The ECE 4/599 Course Blog

HotStuff: BFT Consensus with Linearity and Responsiveness

by Shuyi Zheng (leader), Gabriel Rodgers (Blogger) , Sami Aljabery (Scribe)

Introduction

HotStuff is a Byzantine Fault Tolerance (BFT) consensus protocol that achieves much lower time complexity than previous BFT consensus implementations (i.e., PBFT, SBFT, etc). HotStuff is implemented for partially synchronous systems. It achieves a lower time complexity by using a 4-step design, pipelining (in chained HotStuff), and message cryptography. HotStuff also provides optimistic responsiveness.

There are several parts of any BFT protocol: first, the BFT protocol must provide a view-change, which is an algorithm that allows a new leader to collect information and send it to the follower nodes. Second, the BFT protocol must provide a way for all the nodes to come to a consensus, which is dependent on the BFT protocol itself.

Keywords

Problem

Current BFT protocols do not scale well for larger-node distributed systems (PBFT, SBFT, etc.); some protocols accomplish consensus in O(N2) time, with N being the number of nodes. Hotstuff remedies this problem by having a time complexity of O(N) for consensus and O(N) for leader replacement. See the below figure (Table 1) for a breakdown of the time complexities of different BFT protocols. Performance

Implementation

HotStuff has 4 steps:

  1. Prepare - The leader node sends a proposal to all follower nodes; the follower nodes determine if the proposal is valid and if so, they send prepare votes to the leader.
  2. Pre-Commit - The leader waits for the followers to agree to a proposal (get pre-commit votes from follower nodes), then combines these votes into a pre-commit QC and sends it to all nodes for authentication.
  3. Commit - Follower nodes vote on moving to the Commit stage. If n-f nodes agree to move to the Commit stage, then they are locked into that commit QC.
  4. Decide - Hotstuff moves to the next view.

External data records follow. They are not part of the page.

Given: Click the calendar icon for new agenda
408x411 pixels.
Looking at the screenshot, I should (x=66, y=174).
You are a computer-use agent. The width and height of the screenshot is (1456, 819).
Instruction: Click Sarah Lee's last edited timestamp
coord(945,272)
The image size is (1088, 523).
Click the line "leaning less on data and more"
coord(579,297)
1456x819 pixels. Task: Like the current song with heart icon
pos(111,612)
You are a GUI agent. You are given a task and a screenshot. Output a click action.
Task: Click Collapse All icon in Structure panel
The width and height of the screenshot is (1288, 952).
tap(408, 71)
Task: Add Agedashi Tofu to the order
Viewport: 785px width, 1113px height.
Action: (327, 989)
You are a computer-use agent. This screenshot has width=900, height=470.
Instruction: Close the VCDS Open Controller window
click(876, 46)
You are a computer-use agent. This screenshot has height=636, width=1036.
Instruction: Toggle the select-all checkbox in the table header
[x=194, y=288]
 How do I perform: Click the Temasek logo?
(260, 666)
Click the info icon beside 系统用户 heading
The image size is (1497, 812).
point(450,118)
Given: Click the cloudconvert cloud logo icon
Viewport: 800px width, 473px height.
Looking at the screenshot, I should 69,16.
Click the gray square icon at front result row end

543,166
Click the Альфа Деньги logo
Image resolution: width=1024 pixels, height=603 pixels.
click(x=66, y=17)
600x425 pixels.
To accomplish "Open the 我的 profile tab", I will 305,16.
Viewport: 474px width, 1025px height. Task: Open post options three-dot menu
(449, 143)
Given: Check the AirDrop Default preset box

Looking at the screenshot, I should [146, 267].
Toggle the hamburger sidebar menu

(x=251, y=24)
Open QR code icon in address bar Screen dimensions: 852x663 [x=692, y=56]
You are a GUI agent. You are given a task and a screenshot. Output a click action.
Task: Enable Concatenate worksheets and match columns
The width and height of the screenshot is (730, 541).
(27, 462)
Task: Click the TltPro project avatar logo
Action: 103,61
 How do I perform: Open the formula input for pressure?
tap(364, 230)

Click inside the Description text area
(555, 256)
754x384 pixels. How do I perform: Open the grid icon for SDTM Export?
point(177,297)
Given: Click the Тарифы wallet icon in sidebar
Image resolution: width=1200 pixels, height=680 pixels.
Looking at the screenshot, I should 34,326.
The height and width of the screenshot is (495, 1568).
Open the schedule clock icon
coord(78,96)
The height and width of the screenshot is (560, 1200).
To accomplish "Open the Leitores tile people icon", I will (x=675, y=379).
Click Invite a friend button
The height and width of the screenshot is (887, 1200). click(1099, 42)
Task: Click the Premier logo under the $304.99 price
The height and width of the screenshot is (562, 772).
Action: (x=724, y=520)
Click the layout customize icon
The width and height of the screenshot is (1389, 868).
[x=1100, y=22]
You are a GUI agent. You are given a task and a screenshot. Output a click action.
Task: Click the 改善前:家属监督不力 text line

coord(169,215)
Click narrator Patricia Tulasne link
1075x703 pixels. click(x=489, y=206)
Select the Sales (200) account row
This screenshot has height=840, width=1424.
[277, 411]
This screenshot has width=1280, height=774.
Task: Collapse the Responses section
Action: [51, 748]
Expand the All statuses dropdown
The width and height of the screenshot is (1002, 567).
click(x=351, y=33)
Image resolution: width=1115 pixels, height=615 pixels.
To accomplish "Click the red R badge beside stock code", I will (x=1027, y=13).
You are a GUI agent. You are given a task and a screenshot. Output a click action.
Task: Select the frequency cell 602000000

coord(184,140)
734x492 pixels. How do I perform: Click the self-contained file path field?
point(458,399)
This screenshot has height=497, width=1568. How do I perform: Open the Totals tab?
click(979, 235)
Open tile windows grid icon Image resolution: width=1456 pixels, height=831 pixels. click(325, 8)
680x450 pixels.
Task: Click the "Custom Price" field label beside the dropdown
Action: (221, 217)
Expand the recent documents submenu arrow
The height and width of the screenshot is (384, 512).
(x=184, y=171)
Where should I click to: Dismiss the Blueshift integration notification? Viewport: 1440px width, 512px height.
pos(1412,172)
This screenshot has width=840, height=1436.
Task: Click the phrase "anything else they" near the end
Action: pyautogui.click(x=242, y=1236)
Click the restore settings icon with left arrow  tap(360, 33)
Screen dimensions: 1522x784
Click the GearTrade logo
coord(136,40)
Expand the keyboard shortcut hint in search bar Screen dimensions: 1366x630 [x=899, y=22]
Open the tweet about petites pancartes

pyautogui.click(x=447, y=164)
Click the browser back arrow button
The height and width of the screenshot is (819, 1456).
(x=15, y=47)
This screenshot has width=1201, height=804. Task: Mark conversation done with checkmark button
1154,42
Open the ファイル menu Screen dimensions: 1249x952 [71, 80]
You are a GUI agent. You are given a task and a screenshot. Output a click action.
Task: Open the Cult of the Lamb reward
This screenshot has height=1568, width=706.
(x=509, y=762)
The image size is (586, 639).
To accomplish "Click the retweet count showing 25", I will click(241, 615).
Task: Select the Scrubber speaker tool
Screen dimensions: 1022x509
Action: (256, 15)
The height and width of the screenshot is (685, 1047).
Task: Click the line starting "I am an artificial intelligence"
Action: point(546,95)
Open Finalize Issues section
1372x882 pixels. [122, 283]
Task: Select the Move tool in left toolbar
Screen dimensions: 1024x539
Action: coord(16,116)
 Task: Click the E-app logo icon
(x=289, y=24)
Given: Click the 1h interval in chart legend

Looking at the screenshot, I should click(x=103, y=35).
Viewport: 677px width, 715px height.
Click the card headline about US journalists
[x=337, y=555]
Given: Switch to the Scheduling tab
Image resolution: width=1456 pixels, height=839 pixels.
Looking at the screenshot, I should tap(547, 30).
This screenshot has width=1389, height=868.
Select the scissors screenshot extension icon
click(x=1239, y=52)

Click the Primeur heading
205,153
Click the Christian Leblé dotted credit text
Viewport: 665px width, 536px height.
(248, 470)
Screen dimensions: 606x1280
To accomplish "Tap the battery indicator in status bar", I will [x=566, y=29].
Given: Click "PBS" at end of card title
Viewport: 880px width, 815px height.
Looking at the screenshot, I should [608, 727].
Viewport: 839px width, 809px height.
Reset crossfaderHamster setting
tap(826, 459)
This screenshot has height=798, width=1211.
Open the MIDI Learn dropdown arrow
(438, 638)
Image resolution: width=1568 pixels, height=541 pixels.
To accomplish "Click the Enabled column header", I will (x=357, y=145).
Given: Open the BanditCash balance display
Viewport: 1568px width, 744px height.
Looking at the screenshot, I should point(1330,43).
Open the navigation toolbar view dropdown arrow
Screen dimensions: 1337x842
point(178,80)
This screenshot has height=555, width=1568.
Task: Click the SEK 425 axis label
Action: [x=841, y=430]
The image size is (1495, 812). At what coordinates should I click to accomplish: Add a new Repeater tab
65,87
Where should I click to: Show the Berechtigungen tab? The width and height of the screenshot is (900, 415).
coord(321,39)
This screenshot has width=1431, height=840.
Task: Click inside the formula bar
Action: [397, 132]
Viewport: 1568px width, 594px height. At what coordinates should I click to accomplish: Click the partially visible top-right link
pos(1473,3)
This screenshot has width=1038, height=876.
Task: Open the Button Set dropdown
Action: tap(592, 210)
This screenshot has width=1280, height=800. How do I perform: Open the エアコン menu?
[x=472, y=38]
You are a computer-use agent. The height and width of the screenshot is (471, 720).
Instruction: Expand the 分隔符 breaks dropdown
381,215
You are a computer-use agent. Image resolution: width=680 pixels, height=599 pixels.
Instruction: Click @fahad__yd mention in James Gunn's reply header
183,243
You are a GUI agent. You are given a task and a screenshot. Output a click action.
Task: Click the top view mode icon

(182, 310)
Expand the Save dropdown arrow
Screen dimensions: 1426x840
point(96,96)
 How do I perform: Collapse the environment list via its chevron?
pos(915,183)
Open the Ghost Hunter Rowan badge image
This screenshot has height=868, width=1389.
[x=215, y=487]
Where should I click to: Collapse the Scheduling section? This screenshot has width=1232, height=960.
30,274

HotStuff uses Cryptography for messages: each node has a signature assigned to it, which is used to provide proof that a message comes from a given node. The signatures from each node are aggregated and merged into a Quorum Certificate (QC), which allows for a simple and fast way to see if a consensus has been reached or not. This decreases the number of signatures required to be authenticated to O(N) time.

The chained implementation of HotStuff allows for pipelining - a set of nodes can be in different views at the same time, with each view being in a different HotStuff stage. This allows for more parallelism and better performance.

Class Discussion

Is the paper and accompanying slides based on the basic version of HotStuff, or the pipelined version of HotStuff?

Can a leader election happen between the two command stages? Does it ever happen?

What does optimistic responsiveness mean?

For all the protocols being tested in Table 1, are all the protocols in the table partially synchronous models or partially asynchronous?

Is HotStuff used in industry?

For a distributed system that requires consistent data, would BFT be the beneficial choice?